Близость родного тела сводила с ума, бешено забилось сердце, его удары отдавались где-то глубоко внутри. Теплая волна, зародившись внизу живота, захлестнула все тело. Самойлов провел рукой по груди, нащупал упругий сосок и мягко сжал его. От этого осталось еще меньше сил удерживаться на ногах, голова закружилась и все мысли, которые тяготили меня в течение дня, мгновенно улетучились…"
Внезапно раздался визг тормозов, и я едва не очутилась лежащей на капоте синей «копейки».
— Коза! Смотри куда лезешь, дура! Вали отсюда! — высунувшись по пояс из окна, на меня орал водитель.
Я глянула на светофор: красный. Оказывается, я, увлекшись сочинением новеллы, умудрилась вылезти на проезжую часть.
— Извините, я задумалась…
— Задумалась, интеллигенция сраная, а мне из-за этой курицы в тюрьму садиться. — Водитель ударил по газам и с ревом рванул с места.
В расстроенных чувствах я добралась до работы. Водитель, так грубо вторгшийся в нашу с Соболиным интимную сцену, убил весь романтический настрой. Да и вообще желания работать не было никакого. Хотелось вернуться домой, потихоньку заняться домашними делами, пересадить филодендрон в большой керамический горшок и думать о том, какой будет моя новелла.
Обнорский просил побольше эротики, ну так за этим дело не станет. Я даже подумывала, может, описать мое романтическое приключение с бизнесменом Гурджиевым? История о том, как я познакомилась с Жорой Армивирским, криминальным олигархом и авторитетным человеком, в клубе «Мата Хари», а потом встречалась с ним в его доме, будет не менее захватывающей, чем интрижки Завгородней. Толстая золотая цепочка, змеей притаившаяся на его широкой волосатой груди… А потом Гурджиева посадили, обвинив в похищении двух армян, потом, благодаря мне, эти армяне были найдены, и Жора вышел…
Наверное, он знает, кому обязан своим освобождением. Может, правда, все это описать?
Но я быстро отбросила мысль о том, чтобы Гурджиев вошел еще и в мою книжку. Хватит ему моей жизни. А в эротических сценах мне достаточно и Соболина.
Только как новеллу сделать детективной?
Детектив — это когда стреляют, убивают или, хуже того, титаническими умственными усилиями разгадывают загадки. Должна быть завязка, интрига, кульминация и так далее, в общем, почти как в школьном сочинении.

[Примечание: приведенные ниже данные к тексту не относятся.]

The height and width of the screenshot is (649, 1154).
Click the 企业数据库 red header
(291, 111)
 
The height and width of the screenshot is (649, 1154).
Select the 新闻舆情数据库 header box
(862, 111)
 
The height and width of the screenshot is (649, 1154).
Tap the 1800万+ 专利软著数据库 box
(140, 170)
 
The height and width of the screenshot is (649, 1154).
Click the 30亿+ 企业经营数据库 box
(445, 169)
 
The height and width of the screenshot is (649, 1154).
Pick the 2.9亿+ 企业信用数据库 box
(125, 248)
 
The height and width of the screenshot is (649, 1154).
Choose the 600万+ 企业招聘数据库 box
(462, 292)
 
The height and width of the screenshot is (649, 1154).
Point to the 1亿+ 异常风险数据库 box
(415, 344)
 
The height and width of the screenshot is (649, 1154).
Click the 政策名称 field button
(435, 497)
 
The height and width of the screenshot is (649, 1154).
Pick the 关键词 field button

Едва я успела прикоснуться к ручке двери в кабинет архивно-аналитического, как услышала за спиной голос живого классика:
— А, мадам Соболина. Как у нас продвигается расследование пропажи этого, как его… алкаша?
— Помаленьку…
Такой ответ настораживает. Он приемлем для сотрудников районных отделений милиции, а в «Золотой пуле» ответ на вышеупомянутый вопрос должен быть либо «ускоренными темпами», либо, в крайнем случае, «по плану».
— Андрей Викторович, дело в том, что я не считаю случай с пропажей Ягодкина подходящим для нашего расследования.
Скорее всего, он живет в одном из садоводств Ленобласти и совсем не хочет, чтоб его
находили. Он же алкаш, пропащий человек. Вот и пропал. И никакого криминала. Квартиру его никто не забирал… Давайте я займусь работой у Марины Борисовны.
Обнорский сочувственно посмотрел на меня:
— Откуда такая пораженческая позиция? «Нет криминала…» Наша задача состоит в том, чтоб найти криминал даже там, где его нет. Понятно? Работай, Соболина, работай.
Классик уже повернулся, чтобы идти к своему кабинету, когда я сообразила спросить:
— Андрей Викторович, а что такое интрига? То есть как она выглядит в новелле?
— Интрига? Хм, ну это… — Обнорский что-то изобразил руками в пространстве, сильно напоминающее форму женского тела. — Ну… ну ты даешь, Соболина, не знать, что такое интрига. Спроси у Соболина, он знает. И не отвлекай меня по пустякам. Сдача новеллы — десятого, для тебя — пятнадцатого, потому что еще придется интригу искать.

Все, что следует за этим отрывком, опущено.